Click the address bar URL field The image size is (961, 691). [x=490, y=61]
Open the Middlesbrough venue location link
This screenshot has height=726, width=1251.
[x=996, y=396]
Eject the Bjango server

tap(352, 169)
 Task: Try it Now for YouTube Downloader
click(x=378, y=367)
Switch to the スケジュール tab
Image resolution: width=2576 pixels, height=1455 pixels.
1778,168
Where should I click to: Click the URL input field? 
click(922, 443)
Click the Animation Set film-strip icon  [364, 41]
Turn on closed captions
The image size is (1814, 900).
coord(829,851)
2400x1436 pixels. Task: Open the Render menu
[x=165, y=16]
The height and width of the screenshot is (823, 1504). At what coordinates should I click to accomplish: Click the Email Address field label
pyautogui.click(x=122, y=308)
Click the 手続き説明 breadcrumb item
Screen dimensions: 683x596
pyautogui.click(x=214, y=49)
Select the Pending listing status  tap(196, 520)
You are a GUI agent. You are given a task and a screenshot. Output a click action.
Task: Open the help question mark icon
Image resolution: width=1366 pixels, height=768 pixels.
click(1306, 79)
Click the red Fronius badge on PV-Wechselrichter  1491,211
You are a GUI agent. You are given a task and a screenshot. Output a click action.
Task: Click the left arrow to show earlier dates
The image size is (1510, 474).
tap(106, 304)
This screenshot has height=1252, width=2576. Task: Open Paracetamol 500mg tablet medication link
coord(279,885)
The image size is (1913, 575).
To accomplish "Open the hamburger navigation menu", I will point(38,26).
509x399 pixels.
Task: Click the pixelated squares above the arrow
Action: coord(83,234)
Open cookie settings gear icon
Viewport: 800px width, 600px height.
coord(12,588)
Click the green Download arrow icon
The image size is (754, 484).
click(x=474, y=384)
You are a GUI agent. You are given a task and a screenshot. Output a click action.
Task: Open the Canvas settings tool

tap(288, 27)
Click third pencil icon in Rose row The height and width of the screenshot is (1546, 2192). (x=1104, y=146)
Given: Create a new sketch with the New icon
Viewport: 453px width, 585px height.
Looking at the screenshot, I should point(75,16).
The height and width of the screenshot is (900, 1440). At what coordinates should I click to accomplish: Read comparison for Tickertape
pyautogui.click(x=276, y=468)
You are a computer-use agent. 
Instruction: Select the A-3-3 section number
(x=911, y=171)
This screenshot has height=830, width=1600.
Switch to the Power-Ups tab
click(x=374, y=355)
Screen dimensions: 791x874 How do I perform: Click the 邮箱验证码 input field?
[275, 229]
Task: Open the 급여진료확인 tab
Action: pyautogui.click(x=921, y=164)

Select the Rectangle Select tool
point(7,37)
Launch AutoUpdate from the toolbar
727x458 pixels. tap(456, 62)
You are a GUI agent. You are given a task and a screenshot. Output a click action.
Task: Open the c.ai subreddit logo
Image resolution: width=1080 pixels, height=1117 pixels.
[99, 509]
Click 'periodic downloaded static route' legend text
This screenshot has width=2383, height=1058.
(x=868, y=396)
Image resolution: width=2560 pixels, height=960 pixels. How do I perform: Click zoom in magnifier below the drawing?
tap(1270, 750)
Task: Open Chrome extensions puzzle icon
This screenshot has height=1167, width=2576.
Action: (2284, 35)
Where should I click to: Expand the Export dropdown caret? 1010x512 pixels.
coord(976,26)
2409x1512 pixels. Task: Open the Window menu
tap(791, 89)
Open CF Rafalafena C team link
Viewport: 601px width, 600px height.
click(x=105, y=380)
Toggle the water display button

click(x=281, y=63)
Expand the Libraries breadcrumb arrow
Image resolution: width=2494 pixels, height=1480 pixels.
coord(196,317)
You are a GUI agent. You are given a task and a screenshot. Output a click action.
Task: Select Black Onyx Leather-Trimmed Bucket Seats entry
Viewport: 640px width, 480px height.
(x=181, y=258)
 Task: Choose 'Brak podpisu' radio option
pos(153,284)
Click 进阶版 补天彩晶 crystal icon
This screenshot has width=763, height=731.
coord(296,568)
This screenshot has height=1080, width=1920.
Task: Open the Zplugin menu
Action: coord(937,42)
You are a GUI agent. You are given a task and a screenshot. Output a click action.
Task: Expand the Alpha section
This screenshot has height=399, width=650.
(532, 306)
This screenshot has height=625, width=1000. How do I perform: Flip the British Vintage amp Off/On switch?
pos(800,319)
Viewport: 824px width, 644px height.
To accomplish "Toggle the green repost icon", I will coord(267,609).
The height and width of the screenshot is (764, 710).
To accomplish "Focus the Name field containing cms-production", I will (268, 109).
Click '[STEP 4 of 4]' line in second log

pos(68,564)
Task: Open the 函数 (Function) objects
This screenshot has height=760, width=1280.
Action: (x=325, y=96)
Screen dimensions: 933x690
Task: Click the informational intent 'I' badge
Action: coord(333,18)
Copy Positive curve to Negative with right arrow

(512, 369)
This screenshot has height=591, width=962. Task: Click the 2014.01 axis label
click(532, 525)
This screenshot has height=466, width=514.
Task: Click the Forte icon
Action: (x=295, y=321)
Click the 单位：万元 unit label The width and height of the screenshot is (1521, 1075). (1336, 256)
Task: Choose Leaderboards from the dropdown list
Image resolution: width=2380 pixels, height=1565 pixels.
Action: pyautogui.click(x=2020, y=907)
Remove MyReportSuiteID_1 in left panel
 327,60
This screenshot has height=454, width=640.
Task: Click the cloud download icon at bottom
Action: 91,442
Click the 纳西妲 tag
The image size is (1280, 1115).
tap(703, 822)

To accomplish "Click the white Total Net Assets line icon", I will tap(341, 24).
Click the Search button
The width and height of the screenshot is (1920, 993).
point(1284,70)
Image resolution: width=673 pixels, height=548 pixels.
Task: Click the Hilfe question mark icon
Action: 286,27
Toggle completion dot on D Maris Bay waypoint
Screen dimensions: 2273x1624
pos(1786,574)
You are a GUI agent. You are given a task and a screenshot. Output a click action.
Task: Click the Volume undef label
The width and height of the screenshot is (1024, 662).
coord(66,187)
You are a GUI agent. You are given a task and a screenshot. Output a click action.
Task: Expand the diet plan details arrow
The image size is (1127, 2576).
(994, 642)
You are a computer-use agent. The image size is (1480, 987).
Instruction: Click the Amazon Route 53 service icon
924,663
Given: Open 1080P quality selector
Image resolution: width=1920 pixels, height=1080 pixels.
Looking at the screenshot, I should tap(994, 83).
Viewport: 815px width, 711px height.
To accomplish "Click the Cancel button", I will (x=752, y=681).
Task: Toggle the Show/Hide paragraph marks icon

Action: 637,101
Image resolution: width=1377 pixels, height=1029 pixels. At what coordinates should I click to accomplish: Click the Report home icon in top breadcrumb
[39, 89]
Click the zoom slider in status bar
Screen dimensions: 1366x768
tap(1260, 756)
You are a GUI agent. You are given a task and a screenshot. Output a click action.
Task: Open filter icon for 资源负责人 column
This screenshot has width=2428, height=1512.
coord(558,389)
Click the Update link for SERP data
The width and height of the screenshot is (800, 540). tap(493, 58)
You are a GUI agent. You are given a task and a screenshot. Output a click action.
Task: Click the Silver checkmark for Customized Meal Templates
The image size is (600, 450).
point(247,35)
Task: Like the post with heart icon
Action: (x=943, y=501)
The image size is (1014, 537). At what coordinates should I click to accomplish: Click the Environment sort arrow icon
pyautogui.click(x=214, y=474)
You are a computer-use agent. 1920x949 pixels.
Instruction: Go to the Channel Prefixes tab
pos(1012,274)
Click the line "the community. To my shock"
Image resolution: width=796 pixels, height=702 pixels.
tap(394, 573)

▬▬▬

WHAT IS NEEDED =>
Gather each line of the listing above that contains the word "accomplish" and copy it out in full.

OUTPUT =>
The height and width of the screenshot is (823, 1504). At what coordinates should I click to accomplish: Click the Email Address field label
To accomplish "Open the hamburger navigation menu", I will point(38,26).
The height and width of the screenshot is (900, 1440). At what coordinates should I click to accomplish: Read comparison for Tickertape
To accomplish "Toggle the green repost icon", I will coord(267,609).
To accomplish "Focus the Name field containing cms-production", I will (268, 109).
To accomplish "Click the white Total Net Assets line icon", I will tap(341, 24).
To accomplish "Click the Cancel button", I will (x=752, y=681).
Image resolution: width=1377 pixels, height=1029 pixels. At what coordinates should I click to accomplish: Click the Report home icon in top breadcrumb
The image size is (1014, 537). At what coordinates should I click to accomplish: Click the Environment sort arrow icon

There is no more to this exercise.